Findings of fact by a Director of the State Board of Workmen's Compensation, and approved by the full board, are conclusive on appeal if supported by any competent evidence. Thompson-Starrett Co. v. Johnson, 174 Ga. 656
(163 S. E. 745); Fried v. United States Fidelity & Guaranty Co., 192 Ga. 492
(15 S. E. 2d 704); Royal Indemnity Co. v. Coulter, 213 Ga. 277
(98 S. E. 2d 899).
The amount of compensation due under our Workmen's Compensation Law (where the claimant is entitled thereto) is to be calculated upon the average weekly wages of the employee, the average weekly wage being 1/13 of the wages earned in the 13 weeks immediately preceding the injury. Ga. L. 1945, p. 486; Code (Ann.) 114-402. In the present case, the hearing director found that the sole wages paid as such to the deceased by the employer in the 13 weeks preceding the employee's death totaled $20.50. This finding is not only authorized by the evidence, but is demanded, since there is no conflict as to the amount. Whether or not the calculation made by the director as to the earnings of the deceased as a peddler is correct and supported by the evidence, need not be determined. Clearly such amounts, if made by the deceased, do not fall within the term "average weekly wages" under the Workmen's Compensation Law.

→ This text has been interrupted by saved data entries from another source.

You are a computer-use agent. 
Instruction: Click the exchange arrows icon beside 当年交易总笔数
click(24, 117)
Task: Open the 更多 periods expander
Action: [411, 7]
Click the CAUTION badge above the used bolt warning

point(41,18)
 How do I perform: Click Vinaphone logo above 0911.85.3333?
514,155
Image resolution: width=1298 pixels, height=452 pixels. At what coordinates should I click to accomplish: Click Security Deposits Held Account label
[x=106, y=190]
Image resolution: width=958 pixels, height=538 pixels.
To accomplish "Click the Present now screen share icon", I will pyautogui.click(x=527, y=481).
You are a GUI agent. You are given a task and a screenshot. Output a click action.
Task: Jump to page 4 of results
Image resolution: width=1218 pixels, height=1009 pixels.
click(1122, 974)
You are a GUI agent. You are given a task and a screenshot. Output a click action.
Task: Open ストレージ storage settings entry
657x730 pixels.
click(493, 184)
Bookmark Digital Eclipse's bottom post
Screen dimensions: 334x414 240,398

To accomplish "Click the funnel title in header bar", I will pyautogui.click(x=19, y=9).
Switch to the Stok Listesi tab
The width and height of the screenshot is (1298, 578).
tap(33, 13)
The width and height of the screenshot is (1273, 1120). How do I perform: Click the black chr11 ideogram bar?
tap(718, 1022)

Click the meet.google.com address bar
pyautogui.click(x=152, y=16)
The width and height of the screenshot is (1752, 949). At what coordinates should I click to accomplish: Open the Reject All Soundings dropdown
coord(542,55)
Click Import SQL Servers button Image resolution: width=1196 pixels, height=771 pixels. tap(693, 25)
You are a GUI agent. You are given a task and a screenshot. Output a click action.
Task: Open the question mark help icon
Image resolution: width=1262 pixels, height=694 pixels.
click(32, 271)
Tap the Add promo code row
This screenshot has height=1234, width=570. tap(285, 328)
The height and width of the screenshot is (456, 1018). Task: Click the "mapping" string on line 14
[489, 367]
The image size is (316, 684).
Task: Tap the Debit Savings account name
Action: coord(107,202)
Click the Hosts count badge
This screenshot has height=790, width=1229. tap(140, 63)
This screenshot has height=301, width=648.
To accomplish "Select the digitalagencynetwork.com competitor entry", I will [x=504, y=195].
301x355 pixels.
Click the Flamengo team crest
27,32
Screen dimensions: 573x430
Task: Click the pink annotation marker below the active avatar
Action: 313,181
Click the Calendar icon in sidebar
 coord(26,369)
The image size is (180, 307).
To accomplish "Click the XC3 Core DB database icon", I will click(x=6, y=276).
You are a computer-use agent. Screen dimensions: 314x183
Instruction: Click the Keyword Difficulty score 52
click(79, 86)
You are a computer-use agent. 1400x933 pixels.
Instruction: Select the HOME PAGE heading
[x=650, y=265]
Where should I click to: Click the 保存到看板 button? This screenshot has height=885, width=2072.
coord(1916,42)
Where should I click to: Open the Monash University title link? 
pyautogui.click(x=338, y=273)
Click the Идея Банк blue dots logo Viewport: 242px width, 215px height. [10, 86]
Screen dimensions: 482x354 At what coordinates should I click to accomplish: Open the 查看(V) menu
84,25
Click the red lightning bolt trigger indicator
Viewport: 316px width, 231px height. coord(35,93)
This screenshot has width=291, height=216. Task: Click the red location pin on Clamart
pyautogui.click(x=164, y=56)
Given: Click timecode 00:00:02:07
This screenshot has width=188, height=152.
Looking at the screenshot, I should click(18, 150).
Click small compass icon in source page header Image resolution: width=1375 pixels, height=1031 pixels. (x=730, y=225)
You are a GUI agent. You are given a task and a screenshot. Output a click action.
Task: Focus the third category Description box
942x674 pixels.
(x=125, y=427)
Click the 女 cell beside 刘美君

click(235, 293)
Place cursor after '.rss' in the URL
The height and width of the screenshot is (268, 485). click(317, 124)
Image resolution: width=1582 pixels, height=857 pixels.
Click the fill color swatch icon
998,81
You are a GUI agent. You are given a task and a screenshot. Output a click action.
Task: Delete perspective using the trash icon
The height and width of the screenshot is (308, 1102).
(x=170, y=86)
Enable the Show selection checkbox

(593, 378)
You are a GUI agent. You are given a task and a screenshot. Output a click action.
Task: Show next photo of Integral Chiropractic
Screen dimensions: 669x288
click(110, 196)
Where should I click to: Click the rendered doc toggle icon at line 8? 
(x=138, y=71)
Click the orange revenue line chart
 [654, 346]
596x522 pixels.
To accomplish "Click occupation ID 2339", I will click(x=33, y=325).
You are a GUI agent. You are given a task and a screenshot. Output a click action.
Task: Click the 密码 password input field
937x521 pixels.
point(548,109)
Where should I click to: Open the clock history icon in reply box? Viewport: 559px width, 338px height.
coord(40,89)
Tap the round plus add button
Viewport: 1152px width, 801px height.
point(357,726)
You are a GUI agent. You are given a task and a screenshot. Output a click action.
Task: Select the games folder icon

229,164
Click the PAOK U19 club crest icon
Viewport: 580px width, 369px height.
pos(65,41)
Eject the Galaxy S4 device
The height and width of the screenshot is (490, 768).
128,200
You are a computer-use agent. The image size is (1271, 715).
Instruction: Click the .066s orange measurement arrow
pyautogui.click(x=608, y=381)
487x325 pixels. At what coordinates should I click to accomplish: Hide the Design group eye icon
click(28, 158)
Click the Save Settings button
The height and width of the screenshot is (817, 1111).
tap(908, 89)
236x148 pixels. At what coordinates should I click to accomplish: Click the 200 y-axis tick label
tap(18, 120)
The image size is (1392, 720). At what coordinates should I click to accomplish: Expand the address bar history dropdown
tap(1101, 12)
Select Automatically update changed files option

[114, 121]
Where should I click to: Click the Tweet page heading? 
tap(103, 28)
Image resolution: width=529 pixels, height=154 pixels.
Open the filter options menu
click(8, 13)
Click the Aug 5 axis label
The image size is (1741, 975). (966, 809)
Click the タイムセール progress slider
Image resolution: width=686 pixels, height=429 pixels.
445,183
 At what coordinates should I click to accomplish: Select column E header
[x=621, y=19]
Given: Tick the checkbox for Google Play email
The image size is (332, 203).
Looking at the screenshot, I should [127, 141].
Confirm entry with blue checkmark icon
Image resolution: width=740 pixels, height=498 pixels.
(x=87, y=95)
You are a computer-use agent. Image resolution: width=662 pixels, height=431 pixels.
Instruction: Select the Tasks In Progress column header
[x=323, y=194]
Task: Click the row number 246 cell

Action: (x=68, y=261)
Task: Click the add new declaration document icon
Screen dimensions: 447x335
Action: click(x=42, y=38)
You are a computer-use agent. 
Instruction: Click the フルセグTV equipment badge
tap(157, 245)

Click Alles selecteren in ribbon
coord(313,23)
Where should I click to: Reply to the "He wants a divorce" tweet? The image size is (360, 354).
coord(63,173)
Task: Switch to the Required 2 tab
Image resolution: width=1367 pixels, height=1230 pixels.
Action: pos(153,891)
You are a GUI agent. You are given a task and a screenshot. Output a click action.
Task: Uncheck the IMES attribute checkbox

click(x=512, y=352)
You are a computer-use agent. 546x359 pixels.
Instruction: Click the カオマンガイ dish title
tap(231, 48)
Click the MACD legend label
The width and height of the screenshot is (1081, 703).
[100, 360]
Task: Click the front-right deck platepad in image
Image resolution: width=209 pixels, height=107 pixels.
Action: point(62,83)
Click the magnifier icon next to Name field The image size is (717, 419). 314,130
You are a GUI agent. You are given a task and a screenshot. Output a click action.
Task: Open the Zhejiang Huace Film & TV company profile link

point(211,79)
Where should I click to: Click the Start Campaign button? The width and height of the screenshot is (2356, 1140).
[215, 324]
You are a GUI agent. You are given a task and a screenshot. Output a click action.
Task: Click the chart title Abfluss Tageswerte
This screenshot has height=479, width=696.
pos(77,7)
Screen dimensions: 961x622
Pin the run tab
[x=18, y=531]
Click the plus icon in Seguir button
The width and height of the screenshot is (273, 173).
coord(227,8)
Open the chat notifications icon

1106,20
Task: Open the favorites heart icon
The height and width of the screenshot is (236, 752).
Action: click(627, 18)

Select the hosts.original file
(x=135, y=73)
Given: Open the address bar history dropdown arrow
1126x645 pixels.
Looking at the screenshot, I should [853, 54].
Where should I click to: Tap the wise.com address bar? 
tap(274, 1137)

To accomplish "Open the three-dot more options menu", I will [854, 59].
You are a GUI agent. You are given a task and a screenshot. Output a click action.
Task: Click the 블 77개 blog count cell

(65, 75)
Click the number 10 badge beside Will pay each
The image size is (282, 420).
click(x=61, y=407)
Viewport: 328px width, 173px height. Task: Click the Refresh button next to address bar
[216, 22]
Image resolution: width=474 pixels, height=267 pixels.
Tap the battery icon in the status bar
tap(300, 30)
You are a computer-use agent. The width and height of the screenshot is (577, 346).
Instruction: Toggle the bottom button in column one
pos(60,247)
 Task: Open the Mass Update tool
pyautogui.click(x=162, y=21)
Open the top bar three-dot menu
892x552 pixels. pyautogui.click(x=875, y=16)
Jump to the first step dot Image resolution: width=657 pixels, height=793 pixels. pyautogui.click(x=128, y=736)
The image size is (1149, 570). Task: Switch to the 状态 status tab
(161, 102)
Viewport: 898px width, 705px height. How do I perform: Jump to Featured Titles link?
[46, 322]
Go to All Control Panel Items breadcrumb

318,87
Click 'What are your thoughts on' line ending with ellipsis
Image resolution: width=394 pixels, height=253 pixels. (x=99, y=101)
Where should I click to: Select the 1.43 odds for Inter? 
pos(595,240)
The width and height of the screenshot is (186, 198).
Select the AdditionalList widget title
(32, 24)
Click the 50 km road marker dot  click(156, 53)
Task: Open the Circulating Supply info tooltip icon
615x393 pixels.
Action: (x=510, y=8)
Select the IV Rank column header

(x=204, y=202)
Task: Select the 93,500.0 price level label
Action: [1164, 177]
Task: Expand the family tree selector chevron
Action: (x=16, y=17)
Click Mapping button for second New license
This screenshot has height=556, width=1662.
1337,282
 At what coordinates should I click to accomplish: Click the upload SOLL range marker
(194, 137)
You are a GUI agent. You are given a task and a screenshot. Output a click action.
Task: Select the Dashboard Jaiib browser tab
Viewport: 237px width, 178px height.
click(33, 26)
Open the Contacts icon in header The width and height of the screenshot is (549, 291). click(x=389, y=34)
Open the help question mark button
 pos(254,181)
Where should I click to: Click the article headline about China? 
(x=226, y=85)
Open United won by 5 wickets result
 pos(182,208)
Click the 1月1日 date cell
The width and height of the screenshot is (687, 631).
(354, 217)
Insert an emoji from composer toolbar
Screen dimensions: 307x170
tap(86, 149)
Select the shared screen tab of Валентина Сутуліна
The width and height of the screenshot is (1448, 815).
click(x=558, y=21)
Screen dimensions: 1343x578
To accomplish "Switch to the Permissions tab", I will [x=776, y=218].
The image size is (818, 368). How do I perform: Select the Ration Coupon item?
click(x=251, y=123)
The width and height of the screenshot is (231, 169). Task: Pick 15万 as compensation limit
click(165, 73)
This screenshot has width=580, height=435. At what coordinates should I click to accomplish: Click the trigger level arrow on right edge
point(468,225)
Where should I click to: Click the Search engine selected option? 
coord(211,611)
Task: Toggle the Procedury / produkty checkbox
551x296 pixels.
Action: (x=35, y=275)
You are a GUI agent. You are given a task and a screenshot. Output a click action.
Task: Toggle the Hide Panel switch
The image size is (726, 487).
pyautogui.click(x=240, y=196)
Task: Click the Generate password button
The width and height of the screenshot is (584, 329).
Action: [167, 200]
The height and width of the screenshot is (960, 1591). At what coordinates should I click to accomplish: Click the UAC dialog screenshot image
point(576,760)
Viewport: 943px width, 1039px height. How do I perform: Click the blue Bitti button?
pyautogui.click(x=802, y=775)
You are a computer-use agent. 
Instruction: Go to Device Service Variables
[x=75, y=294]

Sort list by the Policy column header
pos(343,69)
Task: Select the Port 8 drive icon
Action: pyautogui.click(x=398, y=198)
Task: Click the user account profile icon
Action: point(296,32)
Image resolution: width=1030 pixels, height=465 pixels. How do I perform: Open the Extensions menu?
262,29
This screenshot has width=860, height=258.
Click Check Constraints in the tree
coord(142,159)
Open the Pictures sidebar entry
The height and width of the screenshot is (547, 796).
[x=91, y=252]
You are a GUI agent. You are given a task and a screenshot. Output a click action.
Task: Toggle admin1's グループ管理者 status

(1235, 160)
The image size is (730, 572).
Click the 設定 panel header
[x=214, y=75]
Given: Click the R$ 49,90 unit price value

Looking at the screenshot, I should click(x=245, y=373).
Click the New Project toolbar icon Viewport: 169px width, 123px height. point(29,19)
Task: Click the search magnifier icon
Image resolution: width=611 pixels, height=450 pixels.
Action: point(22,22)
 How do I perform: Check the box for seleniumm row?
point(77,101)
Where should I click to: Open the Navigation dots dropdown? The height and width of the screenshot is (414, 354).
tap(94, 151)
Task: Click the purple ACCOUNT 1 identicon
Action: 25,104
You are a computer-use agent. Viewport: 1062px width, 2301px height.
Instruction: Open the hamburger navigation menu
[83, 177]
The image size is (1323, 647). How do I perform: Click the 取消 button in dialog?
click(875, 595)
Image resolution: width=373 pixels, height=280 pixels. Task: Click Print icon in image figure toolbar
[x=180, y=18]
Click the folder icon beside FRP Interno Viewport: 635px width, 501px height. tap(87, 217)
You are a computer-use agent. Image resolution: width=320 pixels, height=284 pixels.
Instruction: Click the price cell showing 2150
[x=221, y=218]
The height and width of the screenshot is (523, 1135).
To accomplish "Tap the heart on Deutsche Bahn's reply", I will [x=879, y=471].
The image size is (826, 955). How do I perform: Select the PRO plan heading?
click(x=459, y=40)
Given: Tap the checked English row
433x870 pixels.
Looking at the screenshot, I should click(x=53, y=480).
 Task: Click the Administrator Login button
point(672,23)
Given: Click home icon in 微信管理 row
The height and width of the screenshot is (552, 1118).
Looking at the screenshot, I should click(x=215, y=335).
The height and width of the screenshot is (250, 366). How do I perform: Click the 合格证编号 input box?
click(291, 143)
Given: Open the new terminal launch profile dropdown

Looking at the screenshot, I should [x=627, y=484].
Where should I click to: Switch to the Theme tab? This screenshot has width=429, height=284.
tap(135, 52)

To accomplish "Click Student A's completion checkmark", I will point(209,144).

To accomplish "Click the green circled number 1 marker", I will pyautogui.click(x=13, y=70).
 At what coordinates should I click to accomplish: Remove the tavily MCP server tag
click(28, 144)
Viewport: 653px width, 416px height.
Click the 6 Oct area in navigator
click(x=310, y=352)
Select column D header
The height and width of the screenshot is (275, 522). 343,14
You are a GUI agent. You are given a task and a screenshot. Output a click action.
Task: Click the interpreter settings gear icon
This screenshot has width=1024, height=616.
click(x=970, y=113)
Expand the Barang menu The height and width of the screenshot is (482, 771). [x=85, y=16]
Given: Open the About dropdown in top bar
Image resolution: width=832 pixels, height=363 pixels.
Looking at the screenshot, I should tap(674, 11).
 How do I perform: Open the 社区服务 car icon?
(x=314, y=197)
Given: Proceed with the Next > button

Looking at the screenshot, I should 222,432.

"Payment of wages, although not necessary to render one a master, is necessary to bring one within the workmen's compensation act, which contemplates that compensation shall be fixed in proportion to the employee's wages as applied to the particular injury." Georgia Ry. & Power Co. v. Middlebrooks, 34 Ga. App. 156
(128 S. E. 777); Fidelity &c. Co. of N. Y. v. Windham, 209 Ga. 592
(74 S. E. 2d 835); West End Cab Co. v. Stovall, 98 Ga. App. 724
(106 S. E. 2d 810).
The powers of all public officers are defined by law. Code 89-903; Carter v. Johnson, 186 Ga. 167
(197 S. E. 258); McCallum v. Almand, 213 Ga. 701
, 705 (100 S. E. 2d 924). The Workmen's Compensation Law does not vest in the board, or any director thereof, authority to classify the earnings of a peddler as wages so as to extend liability or coverage under the law.
Judgment reversed. All the Justices concur, except Wyatt, P. J., who dissents.